(Work instructions):
(1) According to the article on Jamaica's marijuana law, how many marijuana plants may a household now grow?
(2) From the article on Jamaica's marijuana law, reproduce word for word the part that opens with the words containing "Justice Minister Mark" and closes with "in the 1930s.".
(3) Rewrite the paragraph of the article on Jamaica's marijuana law beginning "In the late reggae icon Bob Marley's old neighborhood" in fewer words, keeping its main facts.

(Passage):
┄┄┄┄┄┄┄┄┄┄
In Jamaica, small amounts of pot decriminalized
Drug law amendments that partially decriminalize small amounts of pot and pave the way for a lawful medical marijuana sector went into effect Wednesday in Jamaica, a country where the drug has long been culturally entrenched.
Justice Minister Mark Golding described the reforms as "long overdue" on the Caribbean island, where the drug is revered by members of Jamaica's Rastafarian movement and used regularly by many ordinary Jamaicans. Jamaica's Parliament gave the amendments final approval in February.
The act makes possession of up to 2 ounces (56 grams) of marijuana, or "ganja" as it's known locally, a petty offense that could result in a roughly $5 ticket but not in an arrest or a criminal record.
Cultivation of five or fewer plants by any household is allowed. And Rastafarian adults are now permitted to use marijuana for sacramental purposes for the first time since the homegrown spiritual movement was founded in the 1930s.
In the late reggae icon Bob Marley's old neighborhood of Trench Town, a dreadlocked Rastafarian adherent known as Nature enjoyed a pipe stuffed full of "wisdom weed" during a Wednesday morning smoking session. He said Jamaican police, frequently criticized for heavy-handed behavior when dealing with young men smoking marijuana, will have to learn restraint.
"The Babylon police used to abuse the Rastaman for smoking the herb. But the times are changing and the agitation has to stop," Nature said in the Trench Town Culture Yard, where tree trunks are painted in the black, yellow, red and green of Rastafari, a movement that reveres Ethiopia's late Emperor Haile Selassi as a god and considers black people living outside Africa as captives.
┄┄┄┄┄┄┄┄┄┄
Saved entries:
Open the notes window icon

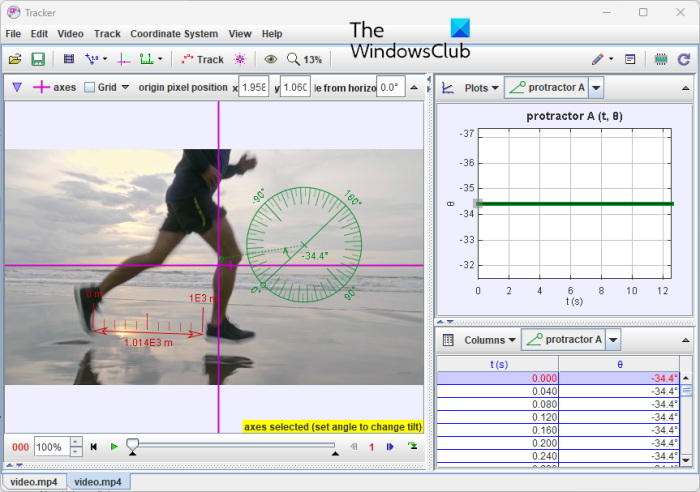point(631,60)
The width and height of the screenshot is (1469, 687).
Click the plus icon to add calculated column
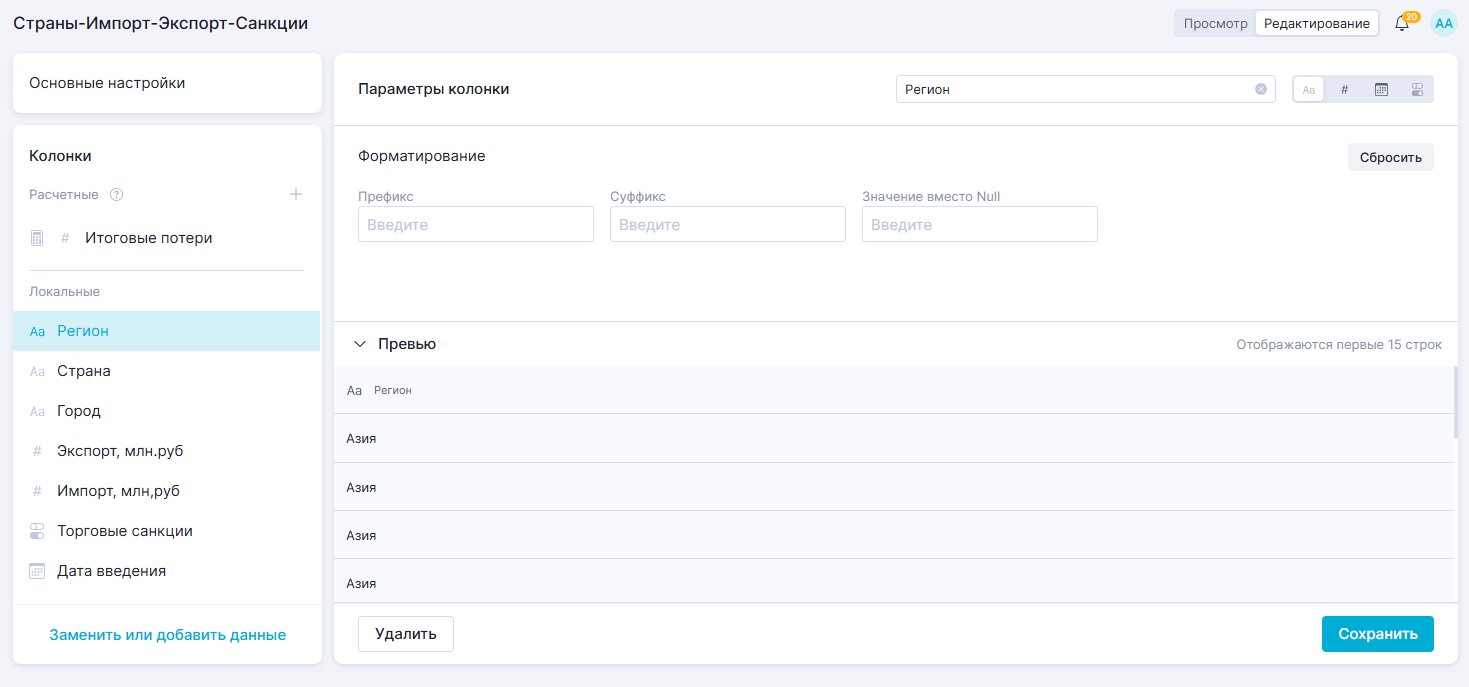(296, 194)
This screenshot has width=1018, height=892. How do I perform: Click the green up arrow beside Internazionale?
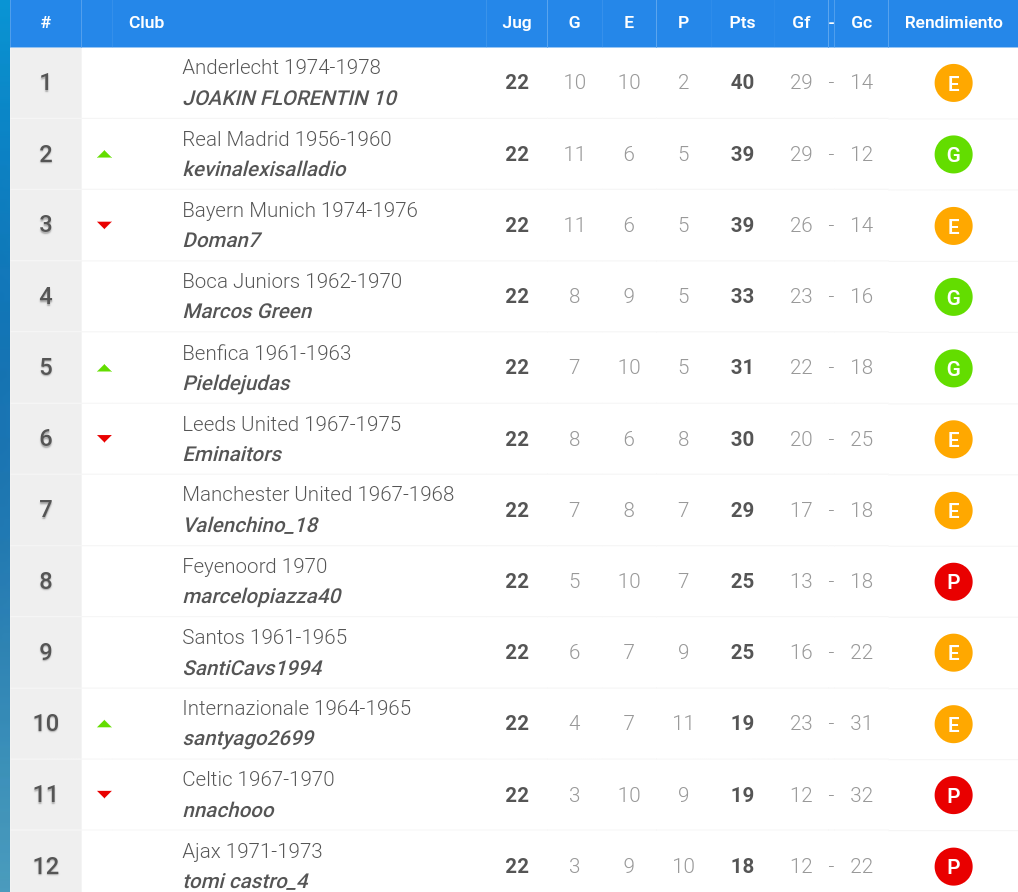pos(104,724)
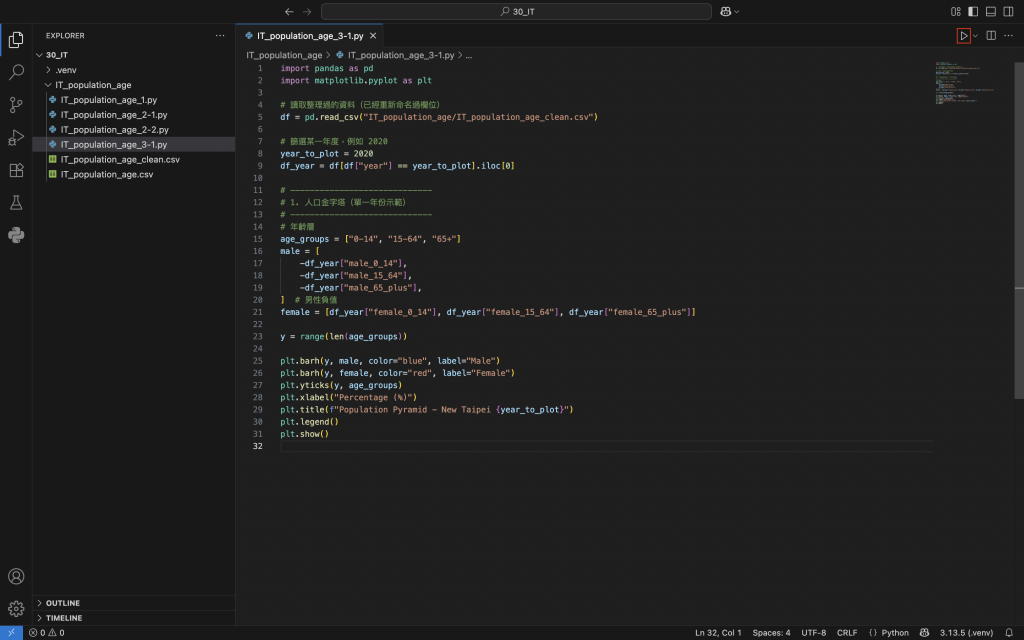Open IT_population_age_clean.csv in explorer
Screen dimensions: 1024x640
click(120, 159)
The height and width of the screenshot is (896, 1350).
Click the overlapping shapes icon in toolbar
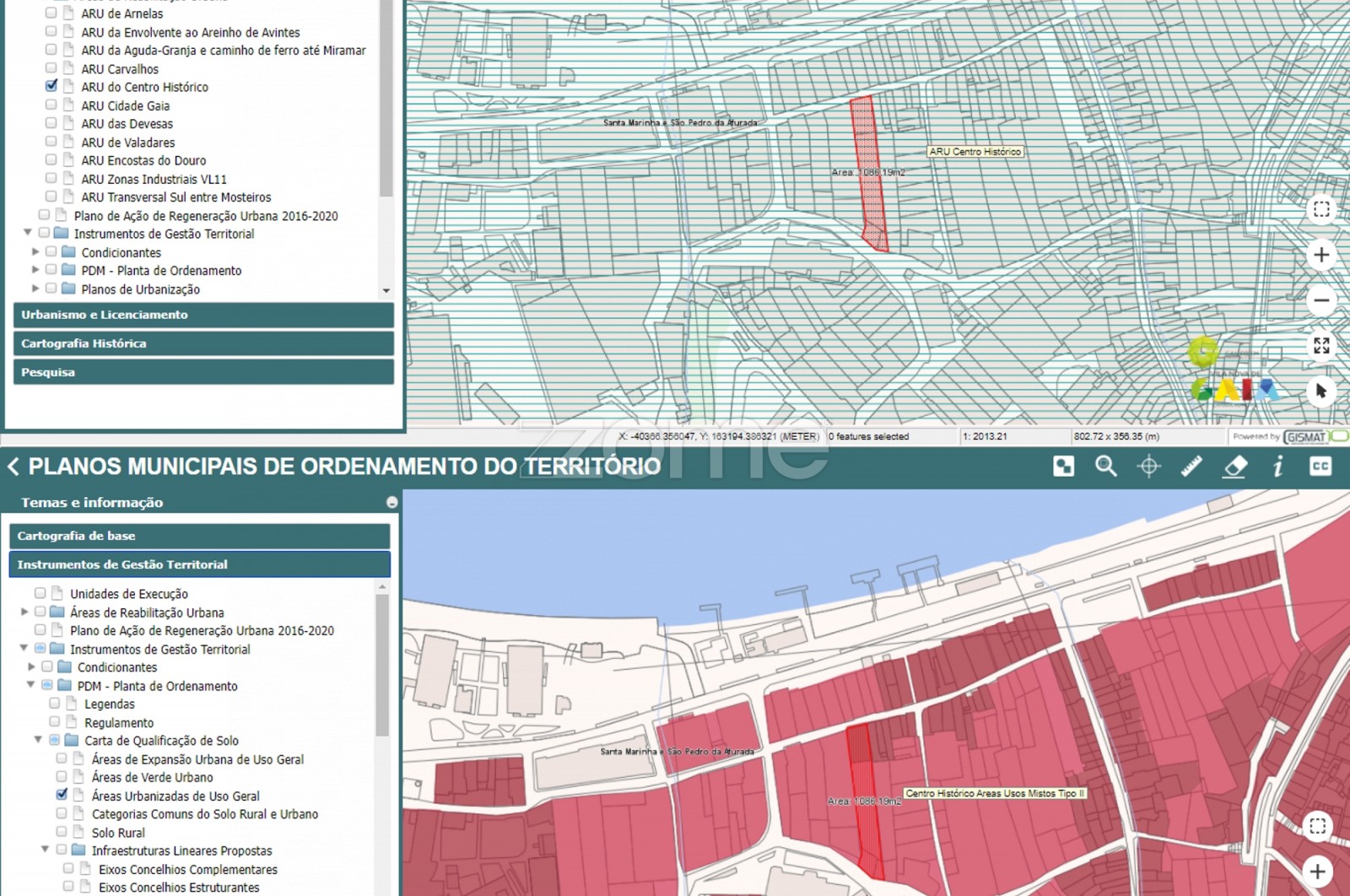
┄┄┄┄┄┄┄┄┄┄
(Outputs in order):
(1) Five or fewer plants.

(2)
Justice Minister Mark Golding described the reforms as "long overdue" on the Caribbean island, where the drug is revered by members of Jamaica's Rastafarian movement and used regularly by many ordinary Jamaicans. Jamaica's Parliament gave the amendments final approval in February.
The act makes possession of up to 2 ounces (56 grams) of marijuana, or "ganja" as it's known locally, a petty offense that could result in a roughly $5 ticket but not in an arrest or a criminal record.
Cultivation of five or fewer plants by any household is allowed. And Rastafarian adults are now permitted to use marijuana for sacramental purposes for the first time since the homegrown spiritual movement was founded in the 1930s.

(3) On Wednesday morning in Trench Town, Bob Marley's old neighborhood, a dreadlocked Rastafarian known as Nature smoked a pipe of "wisdom weed." He said Jamaican police, often criticized as heavy-handed with young men who smoke marijuana, will have to learn restraint.